Although similar IEL subsets were conserved across the small and large intestines, each region had a distinctive molecular profile. Colon T-IELs exhibited higher expression of TCF-1 but lower expression of effector and cytotoxic molecules. 

All T-IEL subsets in the small and large intestines, particularly colon T-IELs, exhibited higher expression of nuclear receptor 77 (Nur77), a gene induced in T-cells upon TCR stimulation. Another notable difference between conventional T-cells and T-IELs was that colon T-IELs exhibited enhanced TCF-1 expression, which likely indicates that several factors regulate TCF-1 expression in T-IELs.

TCF-1 helped maintain the number of colon T-IELs over time, thus promoting self-renewal and the lifespan of conventional CD4+/CD8+ T-cell subsets. 

Additionally, TCF-1 directly regulated the expression of genes in αβ and γδ T-IELs. Accordingly, it bound promoter regions of granzyme B (Gzmb), chemokine (C motif) ligand (XCL1), and tumor necrosis factor receptor superfamily (TNFRSF).

Some studies have shown that the intrinsic histone deacetylase (HDAC) activity of TCF-1 plays a crucial role in regulating T-IELs fate; however, further studies are needed to confirm these reports.

The absence of TCF-1 expression in human γδ T-IELs was associated with XCL1 and granzyme B expression. Since TCF-1 suppresses the antitumor properties of γδ T-IELs in humans, γδ T-IELs with enhanced antitumor properties could be used to develop immunotherapies using anti-cytotoxic T-lymphocyte-associated protein 4 (CTLA-4) to treat colorectal cancer, particularly its earlier stages.

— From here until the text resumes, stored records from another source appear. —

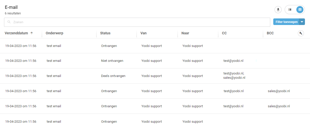310x130 pixels.
Task: Switch to list view layout
Action: coord(290,10)
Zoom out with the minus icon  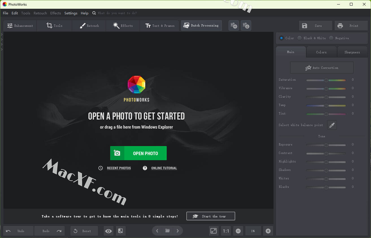238,231
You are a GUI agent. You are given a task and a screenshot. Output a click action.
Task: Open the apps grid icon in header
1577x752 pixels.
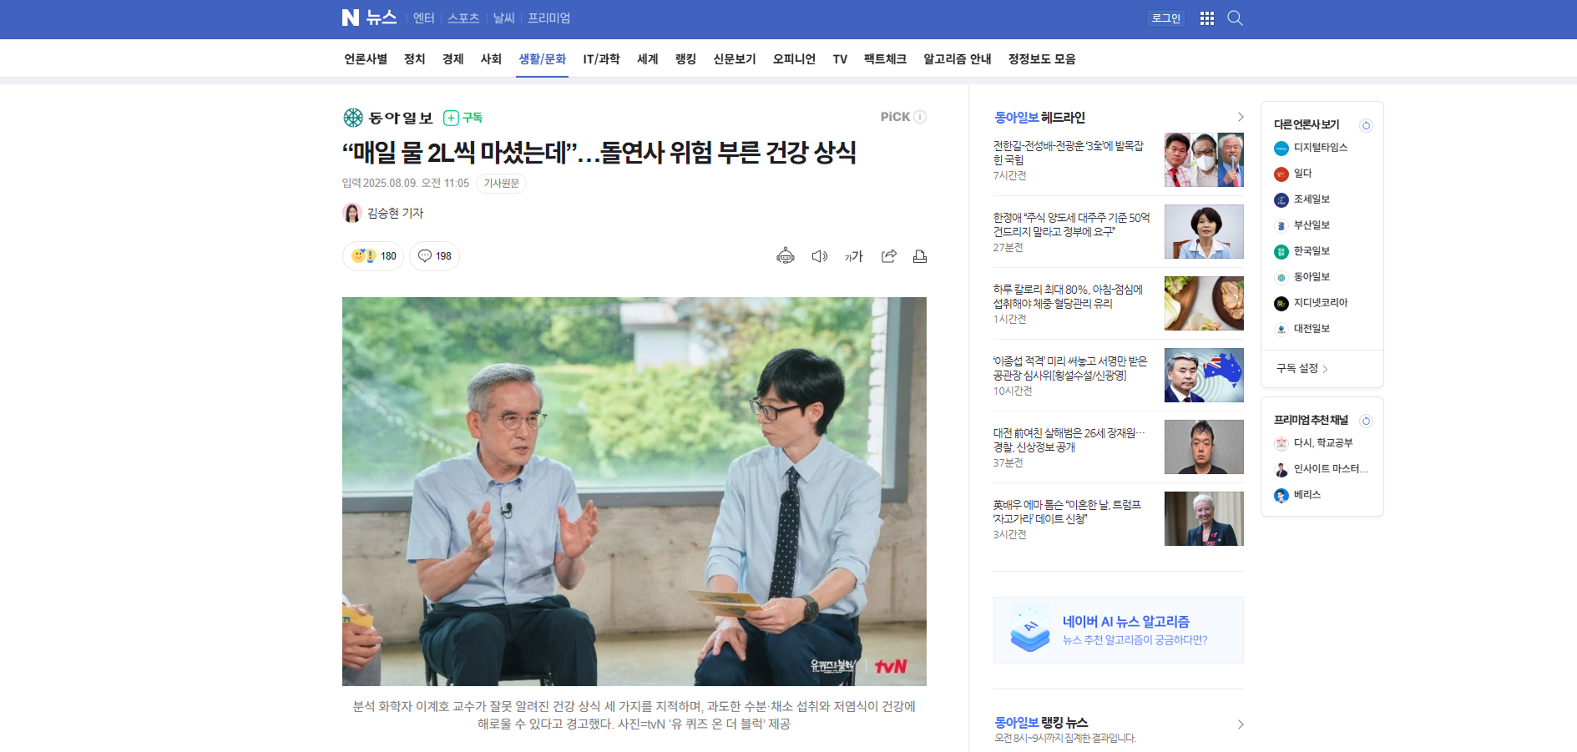click(x=1206, y=18)
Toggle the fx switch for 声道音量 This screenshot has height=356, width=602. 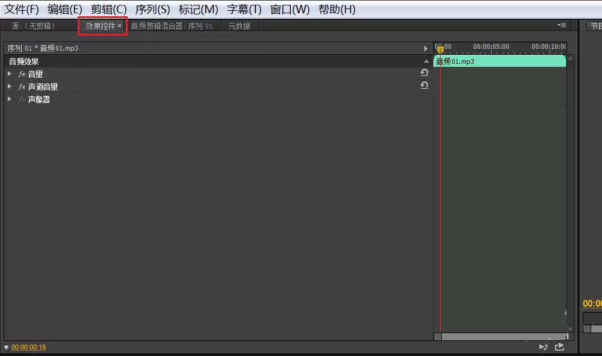tap(22, 87)
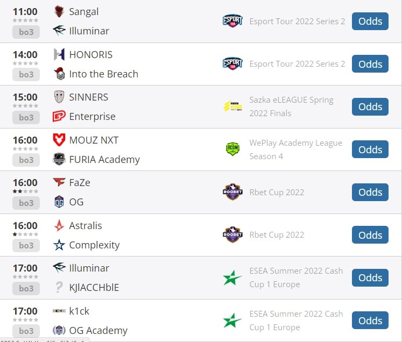This screenshot has height=342, width=402.
Task: Click the Astralis star logo
Action: [x=59, y=225]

Given the complex mechanisms of γδ T-IEL activation, additional research is needed to elucidate how γδ T cells could drive immunotherapy response in colorectal tumors lacking β2 microglobulin. 

Journal reference:

  • Yakou, M. H., Ghilas, S., Tran, K., et al. (2023). TCF-1 limits intraepithelial lymphocyte antitumor Q1 immunity in colorectal carcinoma. Science Immunology 8. doi:10.1126/sciimmunol.adf2163.